"ALFRED -- A Simulated Playground for Connecting Language, Action, and Perception"(via Zoom)

Abstract: Vision-and-Language Navigation has become a popular task in the grounding literature, but the real world includes interaction, state-changes, and long horizon planning (Actually, the real world requires motors and torques, but let's ignore that for the moment).  We present ALFRED (Action Learning From Realistic Environments and Directives) as a benchmark dataset with the goal of facilitating more complex embodied language understanding.  In this talk, I'll discuss the benchmark itself and subsequent pieces of work enabled by the environment and annotations.  Our goal is to provide a playground for moving embodied language+vision research closer to robotics enabling the community to work on uncovering abstractions and interactions between planning, reasoning, and action taking.

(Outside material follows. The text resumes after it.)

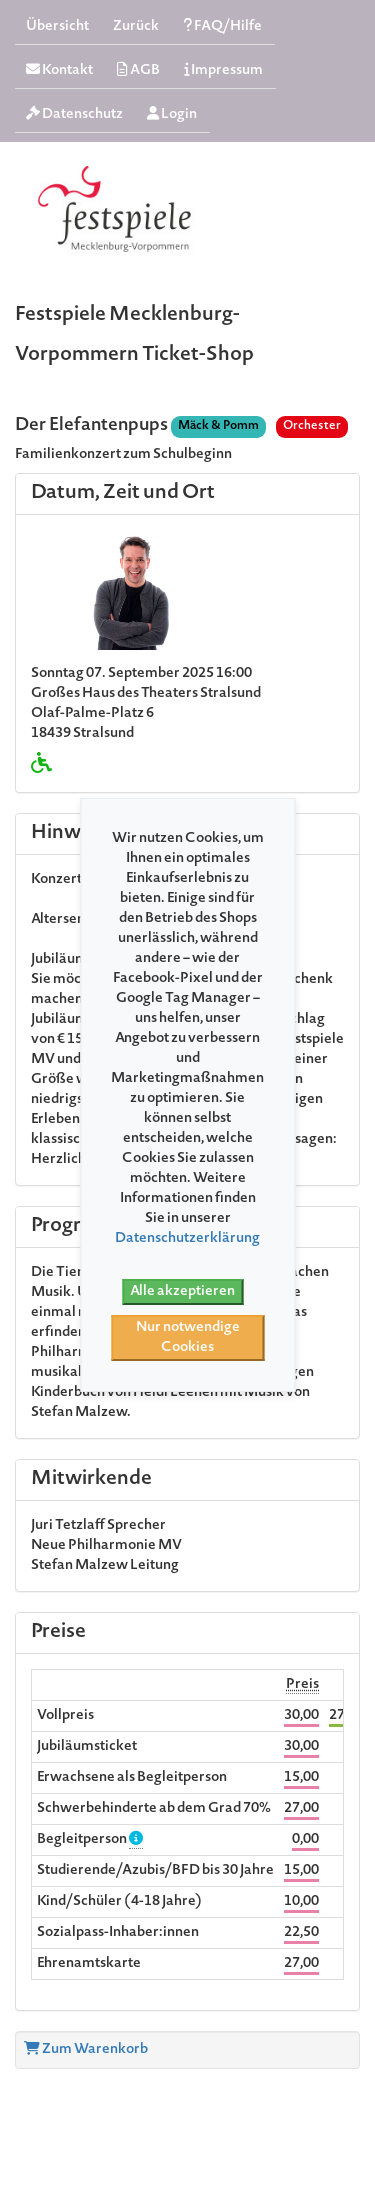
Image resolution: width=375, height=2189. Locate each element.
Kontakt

Bio: Yonatan Bisk is an Assistant Professor in the Language Technologies Institute at Carnegie Mellon University.  He received his PhD from The University of Illinois at Urbana-Champaign where he worked on CCG induction with Julia Hockenmaier. Having pursued CCG syntax instead of semantics for years, battling with Yoav over how best to approach language learning, he has conceded the fight and now focuses on language grounding where his primary research question is --  What knowledge can't be learned from text?